Alloying can tailor the optoelectronic properties of two-dimensional transition metal dichalcogenides (2D-TMDC) by bandgap tuning and shallowing of the deep-level defects, leading to enhancement in their photodetection performance. Hence, seeking for a scalable composition-controlled alloy preparation technology is essential. Here, direct laser-synthesis of micro-patterned Mo1-xWxS2 alloys is demonstrated. By irradiating composite single source precursor films of molybdenum and tungsten sulfides with a laser beam at visible wavelengths, photo-thermal decomposition takes place, thus forming high-quality Mo1-xWxS2 alloys in ambient conditions without any need for high-vacuum based environment.
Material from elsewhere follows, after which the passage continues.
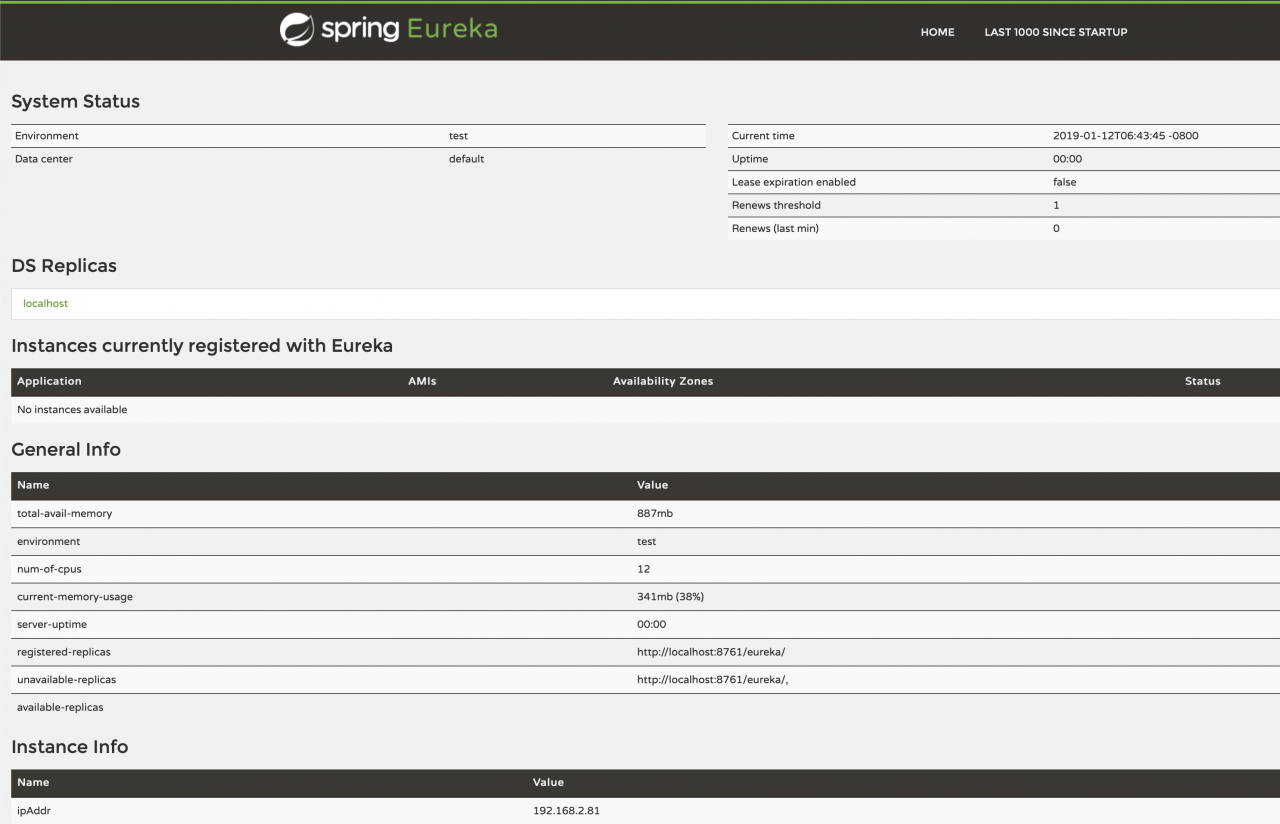
Task: Click the No instances available message
Action: click(70, 409)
The Mo1-xWxS2 alloys composition is simply regulated by adjusting the volume ratio of the partial single source precursor solutions, in the final mixture solution.The stoichiometry, the structural, morphological and optical characteristics of laser-written alloys with different compositions have been investigated. Analysis of high-angle annular dark-field scanning transmission electron microscopy (HAADF-STEM) revealed the formation of the long-range (∼30 nm), few-layered crystals with randomly distributed molybdenum and tungsten metal atoms with no evidence of clustering. A photosensing device has been fabricated from laser-written Mo0·5W0·5S2 alloys to demonstrate the functionality of the material.